[Task requirements]:
A verbatim copy of all the data is required, minus any images.

:: Data shown ::

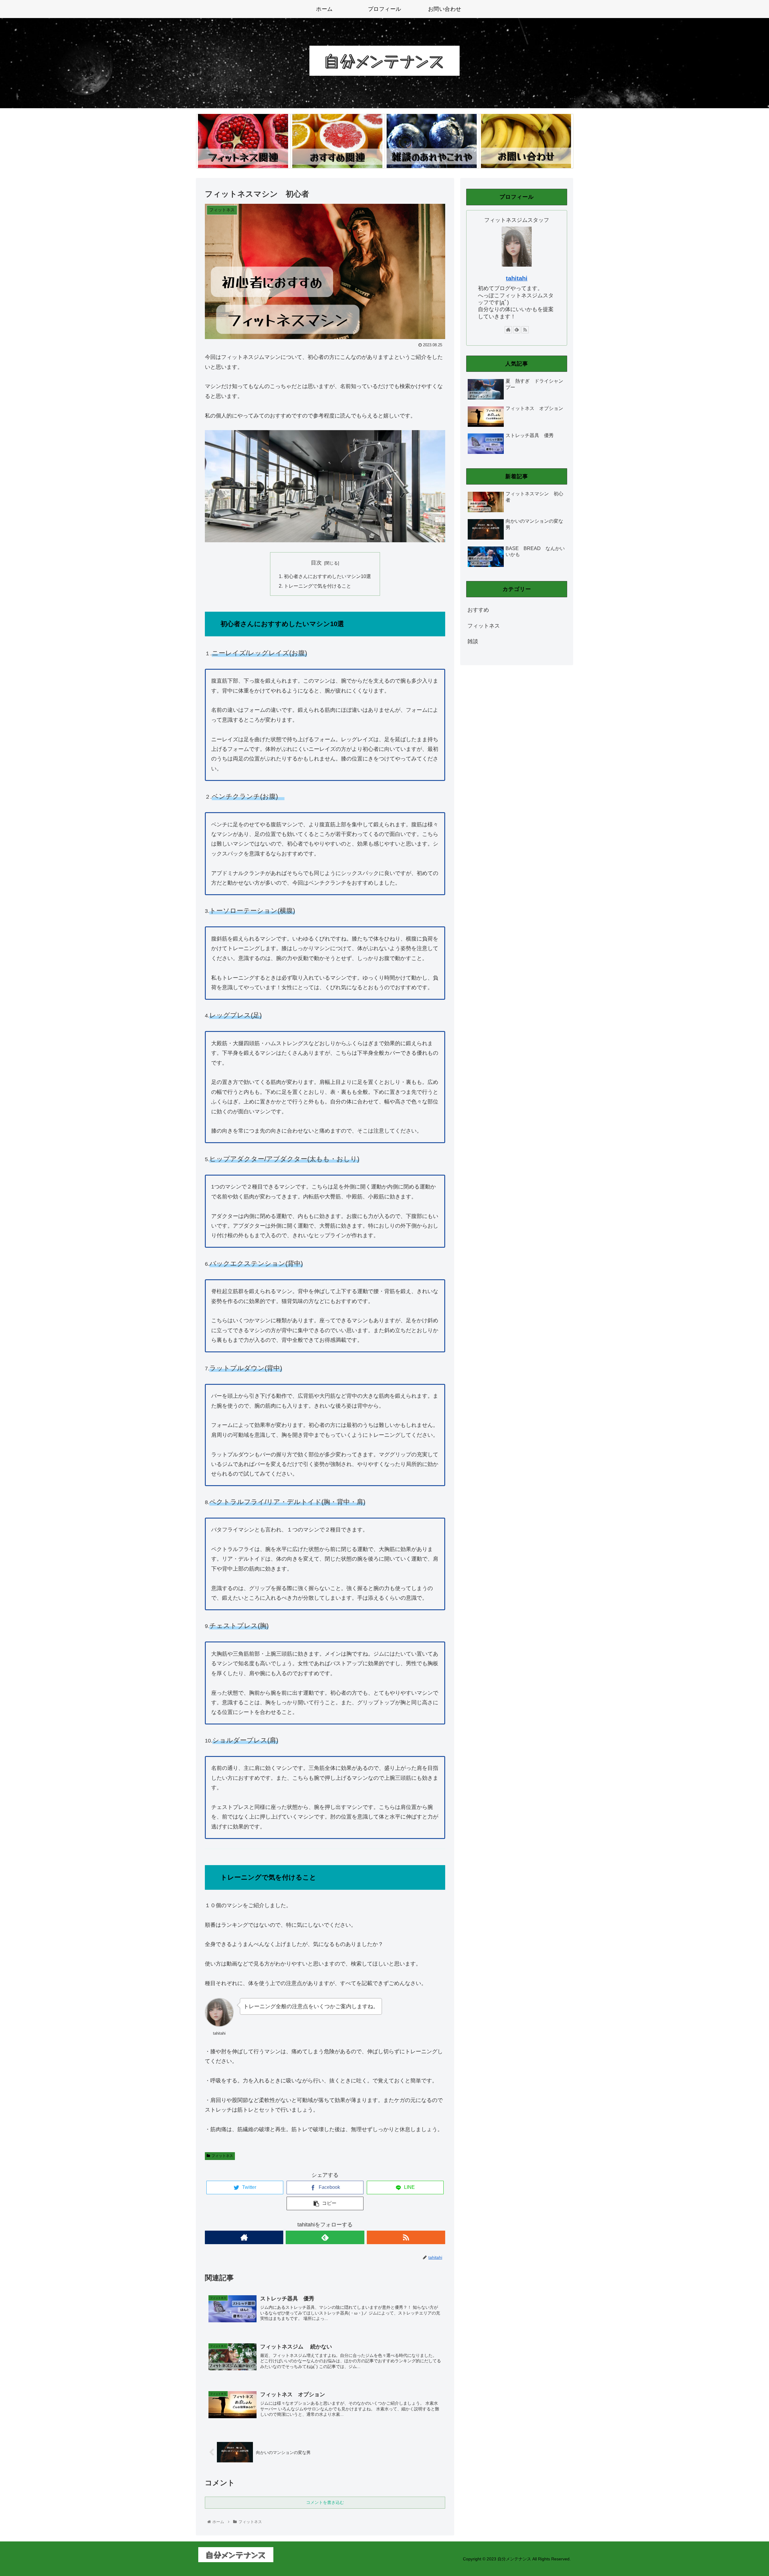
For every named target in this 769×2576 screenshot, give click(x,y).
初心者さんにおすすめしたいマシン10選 (327, 576)
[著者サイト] (244, 2237)
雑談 (472, 641)
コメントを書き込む (325, 2502)
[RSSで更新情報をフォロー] (406, 2237)
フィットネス (222, 2156)
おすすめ (478, 610)
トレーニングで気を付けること (317, 586)
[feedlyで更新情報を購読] (325, 2237)
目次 (316, 563)
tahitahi (516, 278)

:::

[Solution below]:
For every named target in this 769×2576 screenshot, give click(x,y).
初心者さんにおすすめしたいマシン10選 (327, 576)
[著者サイト] (244, 2237)
雑談 (472, 641)
コメントを書き込む (325, 2502)
[RSSで更新情報をフォロー] (406, 2237)
フィットネス (222, 2156)
おすすめ (478, 610)
トレーニングで気を付けること (317, 586)
[feedlyで更新情報を購読] (325, 2237)
目次 (316, 563)
tahitahi (516, 278)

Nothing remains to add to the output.